== Task to complete ==
Copy every line of the records verbatim, omitting the pictures.

(Records)
★ ★ ★
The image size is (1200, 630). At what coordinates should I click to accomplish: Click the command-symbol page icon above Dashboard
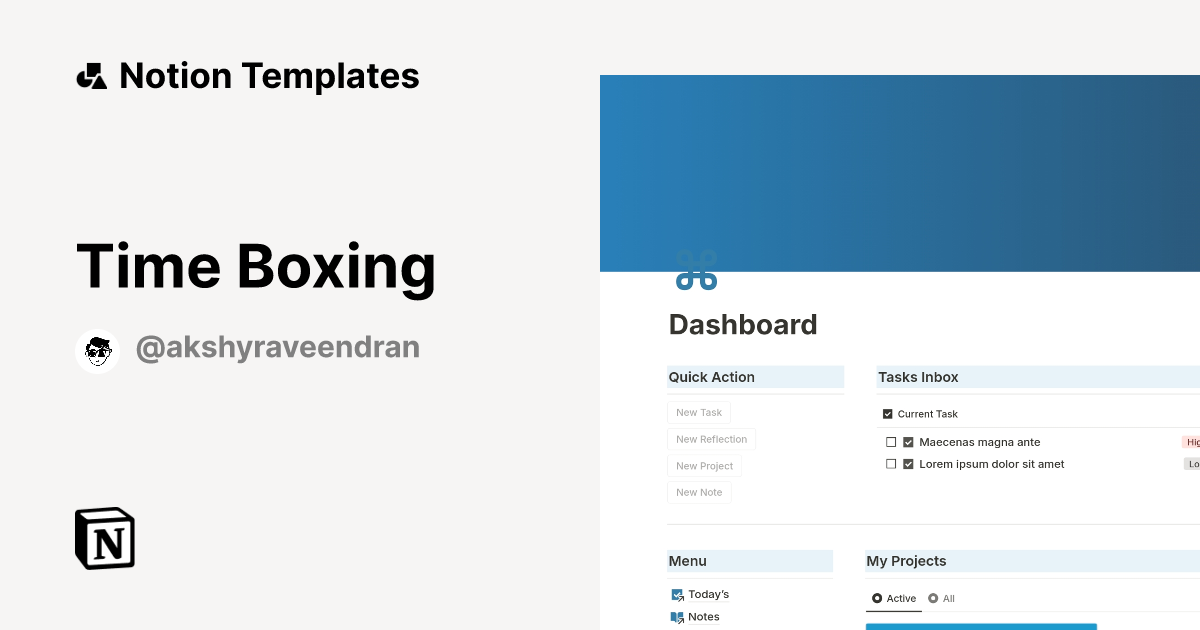697,270
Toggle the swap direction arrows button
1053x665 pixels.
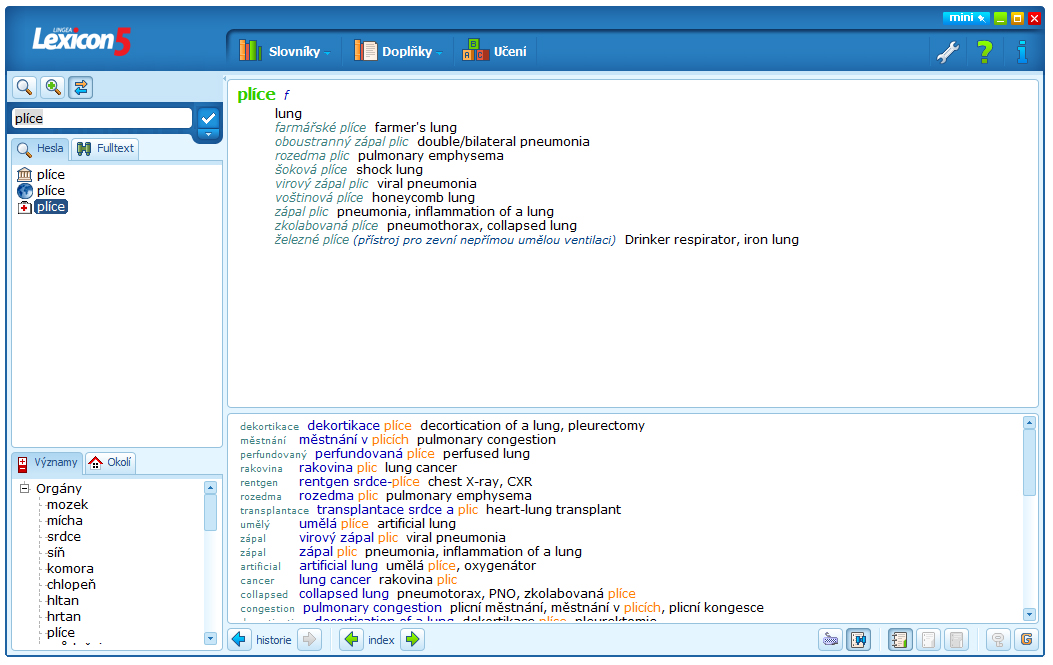(x=80, y=87)
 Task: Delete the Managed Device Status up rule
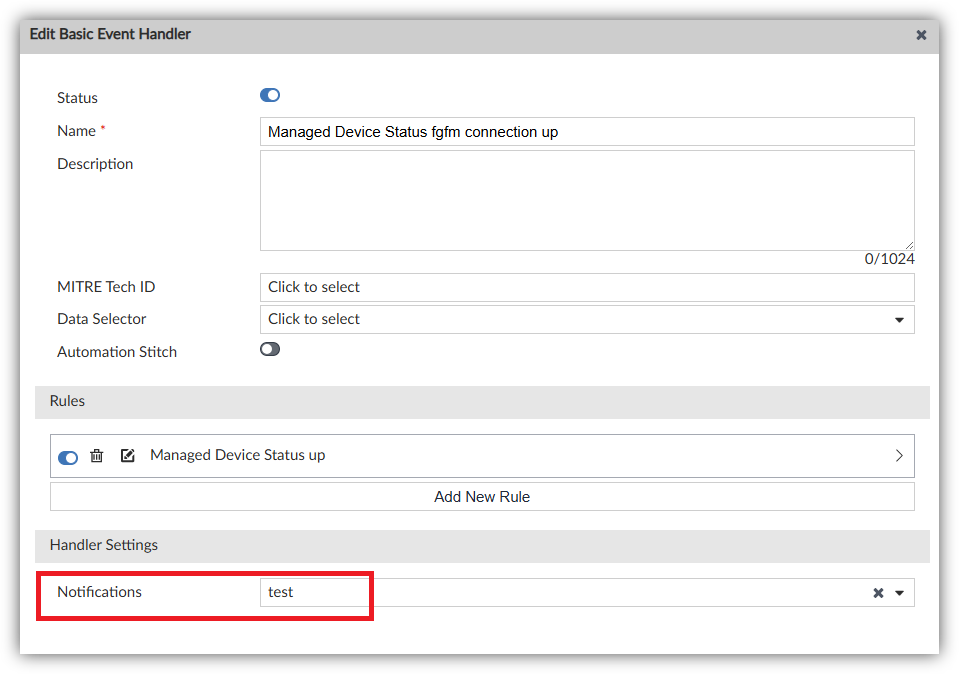tap(97, 456)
★ ★ ★
== Task solution ==
The image size is (1200, 630). At what coordinates should I click to accomplish: Click the command-symbol page icon above Dashboard
697,270
Toggle the swap direction arrows button
1053x665 pixels.
(x=80, y=87)
 Task: Delete the Managed Device Status up rule
tap(97, 456)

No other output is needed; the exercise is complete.